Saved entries
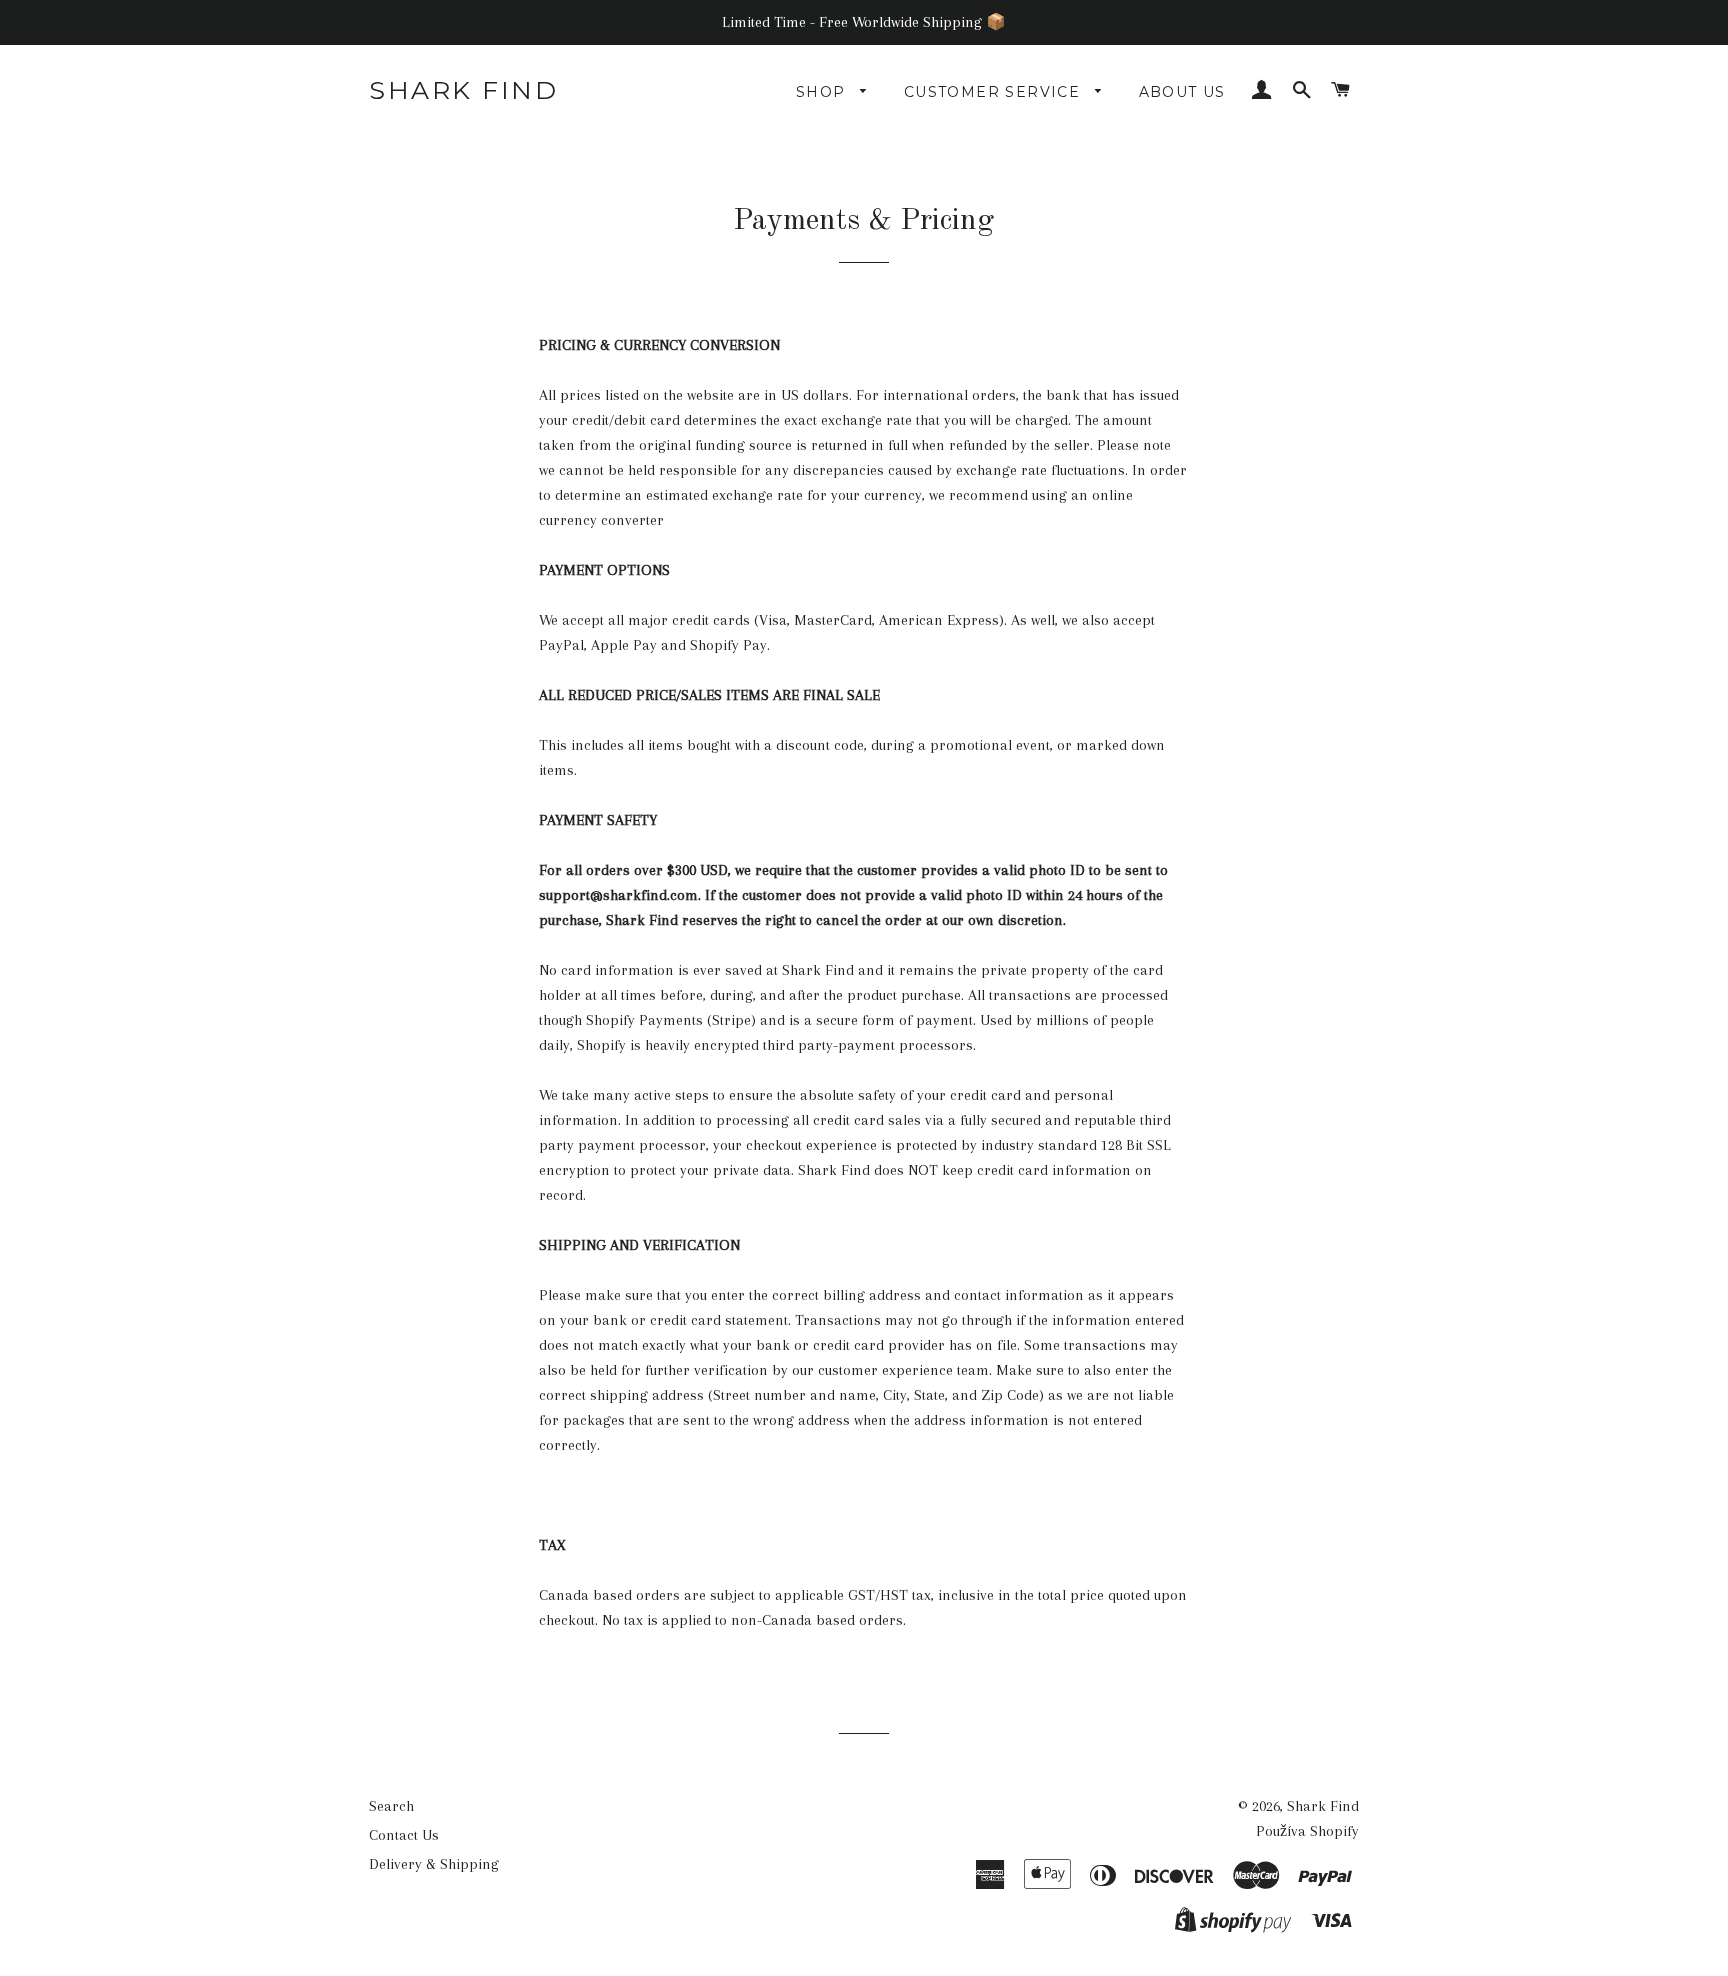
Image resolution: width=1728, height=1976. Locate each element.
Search (391, 1806)
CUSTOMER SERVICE (995, 92)
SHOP (823, 92)
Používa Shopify (1307, 1831)
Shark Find (463, 90)
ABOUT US (1182, 92)
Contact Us (404, 1835)
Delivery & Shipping (434, 1864)
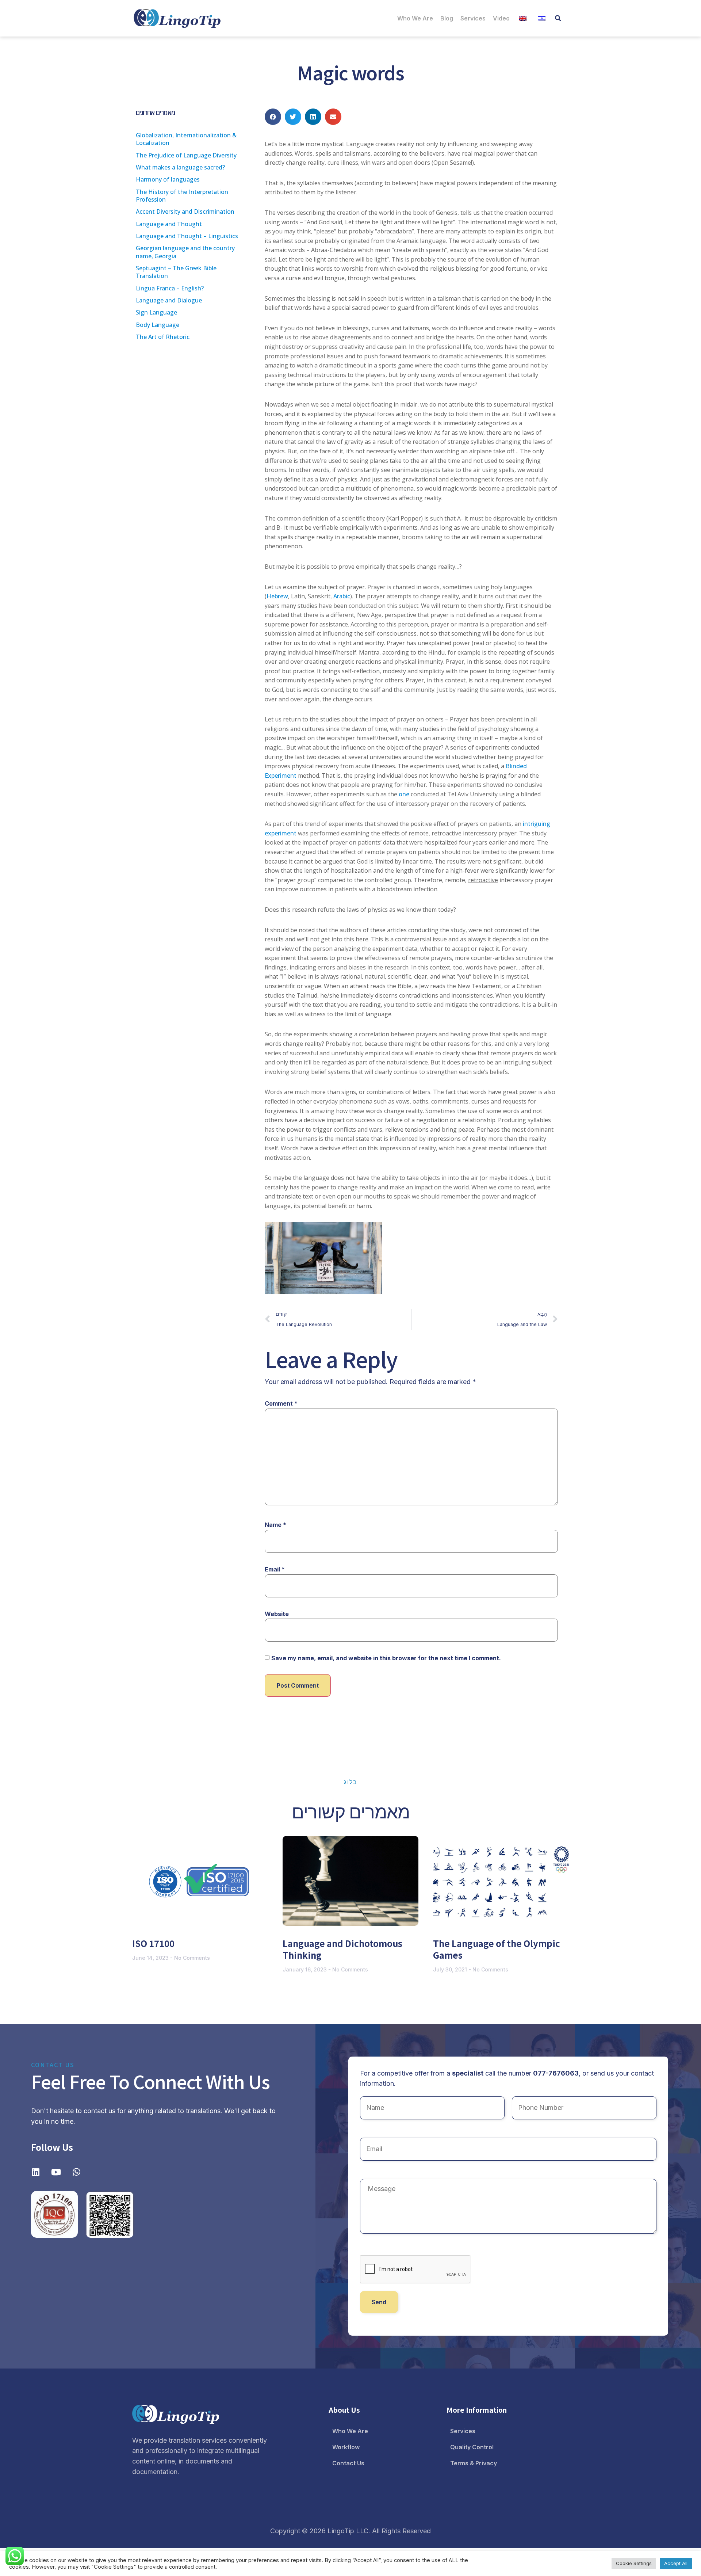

**What is required:** From the line that contains "Shark Find (463, 90)" down to the final line of the entries above, please copy each line exactly, excluding pictures.

**Exercise response:**
Shark Find (463, 90)
ABOUT US (1182, 92)
Contact Us (404, 1835)
Delivery & Shipping (434, 1864)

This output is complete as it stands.